#### Предложенный текст:
----

Что безусловное Добро есть и что подлинно есть только то, что достойно быть, – в это Сократ верил, но его вера была не слепой, а совершенно разумной, во-первых, уже потому, что это была собственно вера в разум, требующий, чтобы существующее было сообразно ему, имело смысл или было достойно бытия; а, во-вторых, вера Сократа имела рациональный характер и потому, что искала своего осуществления или оправдания во всем, и для этого непременно требовала последовательной работы мыслящего ума.
Веря в бытие безусловного Добра, Сократ не снабжал его заранее никакими ближайшими определениями; оно было для него не данным в готовом виде, а искомым; но нельзя что-нибудь искать, если не веришь, что оно есть.
IX
Согласно разумной вере, безусловное Доброе есть само по себе; но обладание им не дано человеку безусловно, а требует необходимых условий. Цель впереди, и нужен процесс ее достижения. Предполагается Сократом лишь общее понятие о том, что, будучи хорошо само по себе, может и все другое делать хорошим. Чтобы действительно достигнуть того, что единственно достойно достижения, первое условие – отвергнуть все, что не таково, вменить все прочее в ничто. «Я знаю только, что ничего не знаю» – за это исповедание, как думал Сократ, Пифия провозгласила его мудрейшим из эллинов. Первое условие истинной философии есть нищета духовная. Удивительное предварение первой евангельской заповеди, удивительное согласие дельфийского оракула с Нагорной проповедью, замеченное еще отцами Церкви первых веков христианства!

----

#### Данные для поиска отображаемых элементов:

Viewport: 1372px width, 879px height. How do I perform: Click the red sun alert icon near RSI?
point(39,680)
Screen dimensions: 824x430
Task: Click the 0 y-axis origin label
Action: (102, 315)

----

#### Что сделать:
• a. Ответьте на вопросы по тексту о Сократе:
(i) Во что, по словам текста, верил Сократ?
(ii) Каким было для Сократа безусловное Добро: данным в готовом виде или искомым?
(iii) За какое исповедание Пифия, как думал Сократ, провозгласила его мудрейшим из эллинов?
• b. Подхватите текст о Сократе и продолжите рассуждение после его последнего предложения.
К этому заданию данные отношения не имеют.

#### Ответы к заданиям:
• a.
(i) В то, что безусловное Добро есть и что подлинно есть только то, что достойно быть.
(ii) Искомым, а не данным в готовом виде.
(iii) За слова «Я знаю только, что ничего не знаю».

• b.
Объявление своей духовной нищеты среди кажущегося богатства есть, конечно, духовный подвиг. Но это подвиг, теряющий всю свою цену, если на нем остановиться, как делают скептики, у которых смиренное сознание своей недостаточности переходит в противоположное – в самодовольство и гордость. Для такого перехода требуется маленькая прибавка, чуждая Сократу и Евангелию: «Я ничего не знаю, да и знать ничего нельзя и не нужно». Утешение решительно ни на чем не основанное. Истинная духовная нищета не утешается сама собой, между ней и утешением лежит скорбь о своем состоянии: «Блаженны плачущие, ибо они утешатся». И этому евангельскому плачу не противоречил смех Сократа, выражавший не радость своей нищетой, а лишь осуждение мнимого богатства. Объявление о своем незнании было для Сократа лишь первым началом его искания, духовная нищета вызывала в нем духовный голод и жажду. «Блаженны алчущие и жаждущие правды, ибо они насытятся» – новое согласие истинной философии и истинной религии, эллинской и еврейской мудрости.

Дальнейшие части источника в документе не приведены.